Impotence, or Erectile dysfunction (ED), is a condition in which a man has difficulty either initiating or maintaining an erection. The combined prevalence of minimal, moderate, and complete ED is approximately 40 percent in men at age 40, and reaches nearly 70 percent by 70 years of age. In addition to aging, ED is associated with diabetes, vascular disease, psychiatric disorders, prostate disorders, the use of some drugs such as certain antidepressants, and problems with the testes resulting in low testosterone concentrations. These physical and emotional conditions can lead to interruptions in the vasodilation pathway and result in an inability to achieve an erection.

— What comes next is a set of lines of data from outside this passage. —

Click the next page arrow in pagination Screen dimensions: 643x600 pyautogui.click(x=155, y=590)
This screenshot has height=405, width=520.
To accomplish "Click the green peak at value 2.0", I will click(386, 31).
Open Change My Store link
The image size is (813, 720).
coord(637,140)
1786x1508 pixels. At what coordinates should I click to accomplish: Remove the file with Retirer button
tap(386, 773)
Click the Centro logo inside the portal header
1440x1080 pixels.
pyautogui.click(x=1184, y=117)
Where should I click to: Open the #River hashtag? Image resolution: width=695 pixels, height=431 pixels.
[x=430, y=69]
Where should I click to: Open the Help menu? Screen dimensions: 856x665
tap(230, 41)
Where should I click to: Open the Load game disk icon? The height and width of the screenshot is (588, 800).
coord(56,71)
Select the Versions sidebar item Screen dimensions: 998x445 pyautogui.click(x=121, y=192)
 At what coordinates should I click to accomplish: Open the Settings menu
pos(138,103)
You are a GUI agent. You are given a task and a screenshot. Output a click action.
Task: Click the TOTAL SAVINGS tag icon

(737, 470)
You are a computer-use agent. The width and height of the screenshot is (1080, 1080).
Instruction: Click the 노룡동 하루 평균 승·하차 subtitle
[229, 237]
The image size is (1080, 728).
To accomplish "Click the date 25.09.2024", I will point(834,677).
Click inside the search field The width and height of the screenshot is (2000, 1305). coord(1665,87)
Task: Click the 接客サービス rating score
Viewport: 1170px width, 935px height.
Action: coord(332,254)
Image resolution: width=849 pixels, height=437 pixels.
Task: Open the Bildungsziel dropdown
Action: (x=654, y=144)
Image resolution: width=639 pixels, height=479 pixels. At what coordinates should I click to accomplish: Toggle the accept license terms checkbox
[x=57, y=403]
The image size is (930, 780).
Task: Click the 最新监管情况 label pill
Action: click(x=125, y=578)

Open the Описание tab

Recall that the release of NO induces relaxation of the smooth muscles that surround the penile arteries, leading to the vasodilation necessary to achieve an erection. To reverse the process of vasodilation, an enzyme called phosphodiesterase (PDE) degrades a key component of the NO signaling pathway called cGMP. There are several different forms of this enzyme, and PDE type 5 is the type of PDE found in the tissues of the penis. Scientists discovered that inhibiting PDE5 increases blood flow, and allows vasodilation of the penis to occur.

PDEs and the vasodilation signaling pathway are found in the vasculature in other parts of the body. In the 1990s, clinical trials of a PDE5 inhibitor called sildenafil were initiated to treat hypertension and angina pectoris (chest pain caused by poor blood flow through the heart). The trial showed that the drug was not effective at treating heart conditions, but many men experienced erection and priapism (erection lasting longer than 4 hours). Because of this, a clinical trial was started to investigate the ability of sildenafil to promote erections in men suffering from ED. In 1998, the FDA approved the drug, marketed as Viagra®. Since approval of the drug, sildenafil and similar PDE inhibitors now generate over a billion dollars a year in sales, and are reported to be effective in treating approximately 70 to 85 percent of cases of ED. Importantly, men with health problems—especially those with cardiac disease taking nitrates—should avoid Viagra or talk to their physician to find out if they are a candidate for the use of this drug, as deaths have been reported for at-risk users.